### Written exercise
Gather every line of the data below that contains the string "height" and copy each one in full.

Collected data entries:
━━━

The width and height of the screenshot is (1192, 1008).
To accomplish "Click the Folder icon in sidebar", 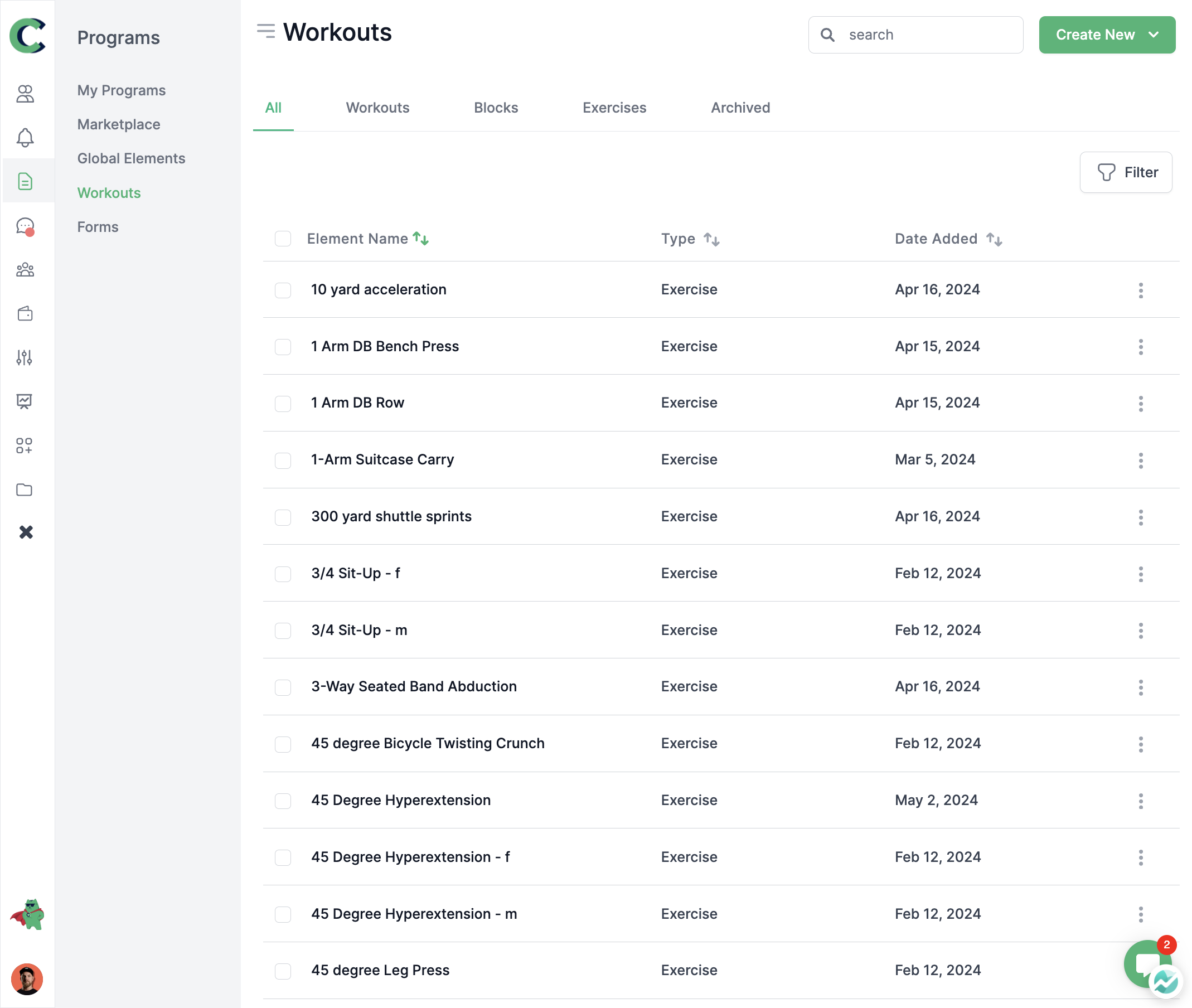I will pyautogui.click(x=26, y=488).
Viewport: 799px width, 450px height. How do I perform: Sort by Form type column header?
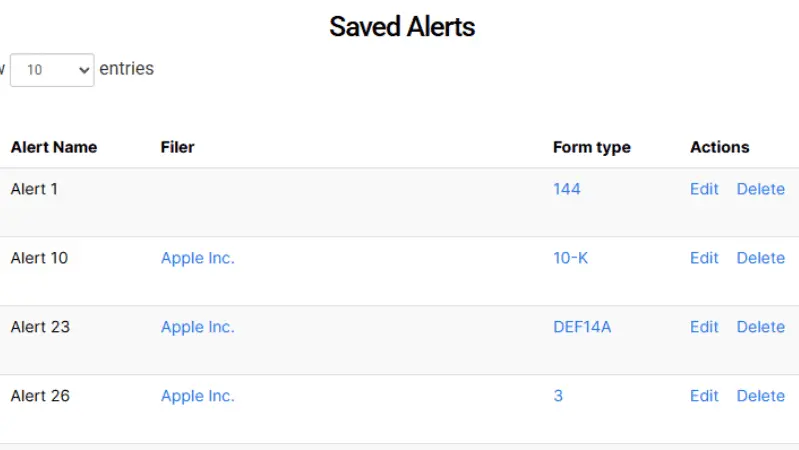[x=591, y=147]
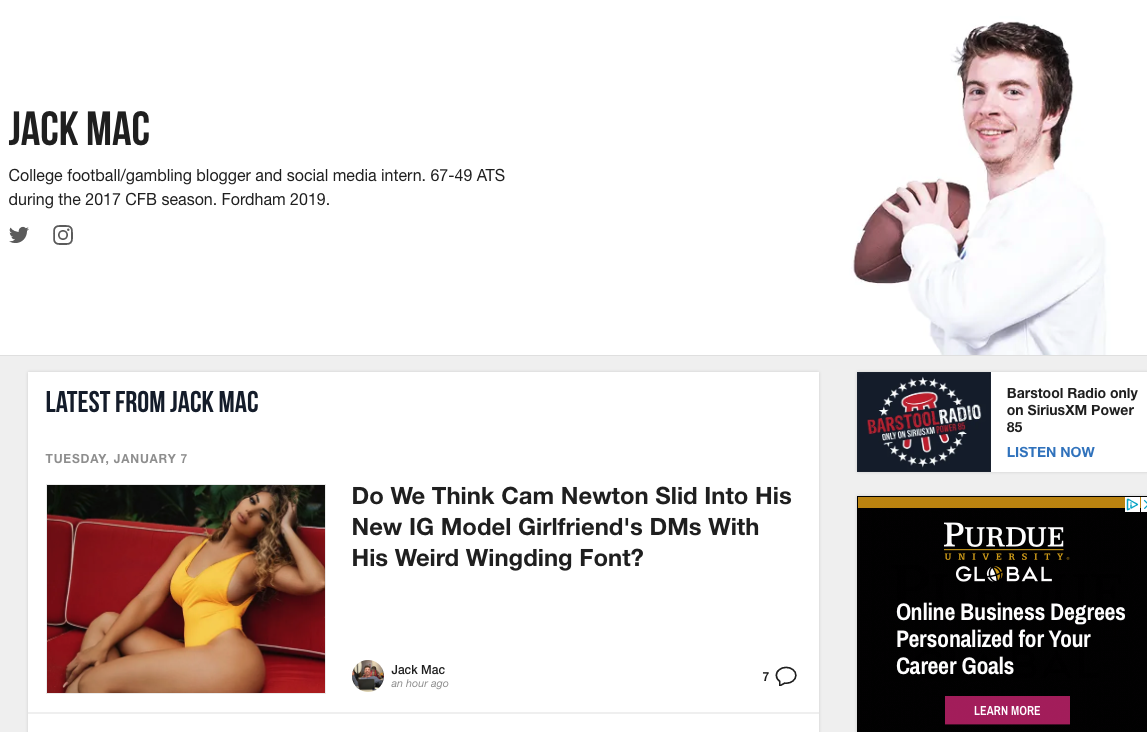Screen dimensions: 1147x732
Task: Open the article thumbnail with red couch
Action: [x=186, y=589]
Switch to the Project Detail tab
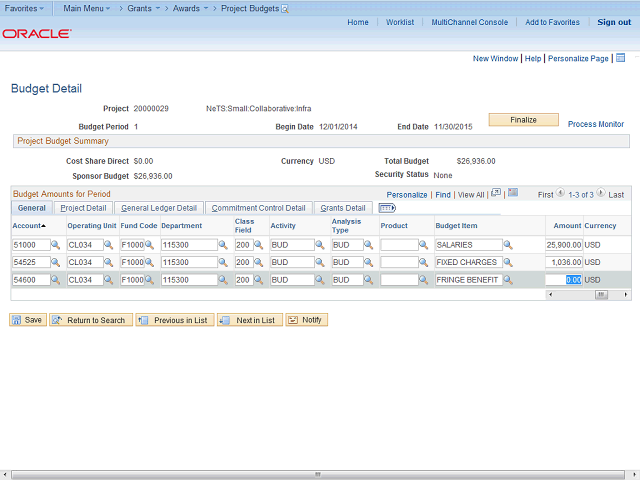Screen dimensions: 640x480 click(x=83, y=208)
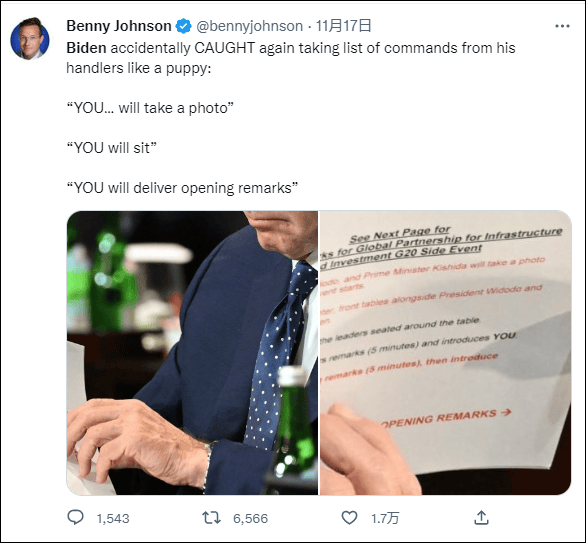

━━━

### Response below
The width and height of the screenshot is (1192, 1008).
Viewport: 799px width, 450px height. How do I perform: Sort by Form type column header?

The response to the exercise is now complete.